Attraverso questa camminata vogliamo riflettere collettivamente sul significato e sul ruolo che hanno alcune strutture all’interno del contesto urbano in cui viviamo, sul rapporto che come cittadini vi sviluppiamo, sulla loro presenza all’interno della nostra quotidianità.

Vogliamo inoltre confrontarci con le nostre gabbie interiori, intese come “schemi” che contribuiscono a creare identità rigide, comportamenti standardizzati, comunità chiuse caratterizzate dalla ricerca di una libertà che può trasformarsi in volontà ossessiva di sicurezza e controllo sociale attraverso l’esclusione della diversità.

Venerdì 8 Aprile ci si incontrerà alle ore 19.00 presso il Mercato Lorenteggio: dopo un primo momento in cui sarà possibile conoscersi e una cena presso il mercato, si partirà procedendo verso il carcere di San Vittore. Passando dalla Stazione Centrale si arriverà, alle prime luci del giorno, presso l’ex-ospedale psichiatrico Paolo Pini.

L’invito che facciamo è quello di mettere in gioco il proprio corpo e le proprie abitudini per prendere parte a un’esperienza anomala e nuova.

Non occorre avere conoscenze pregresse di antropologia o di produzione audio-visiva ma solamente avere voglia di conoscere nuovi aspetti di sé e della città di Milano. Desiderare di perdersi, ritrovarsi e perdersi nuovamente.

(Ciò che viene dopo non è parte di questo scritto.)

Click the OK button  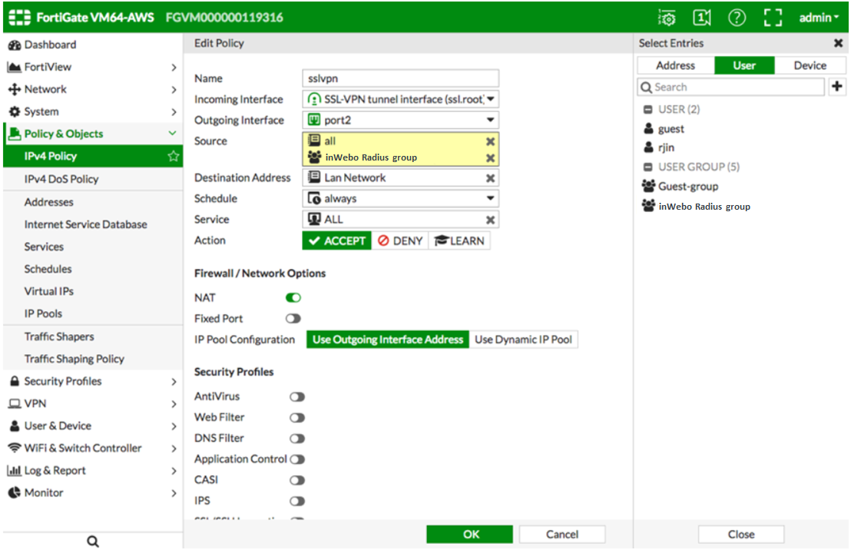tap(470, 535)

“Perdersi significa che tra noi e lo spazio non c’è solo un rapporto di dominio, di controllo da parte del soggetto, ma anche la possibilità che sia lo spazio a dominare noi. Sono momenti della vita in cui impariamo ad apprendere dallo spazio che ci circonda…non siamo più capaci di dare un valore, un significato alla possibilità di perderci. Cambiare luoghi, confrontarsi con mondi diversi, essere costretti a ricreare in continuazione i punti di riferimento, è rigenerante a livello psichico, ma oggi nessuno consiglia un’esperienza simile. Nelle culture primitive invece se uno non si perde non diventa grande. E questo percorso viene agito nel deserto, nella foresta, i luoghi sono una specie di macchina attraverso la quale si acquisiscono altri stati di coscienza”.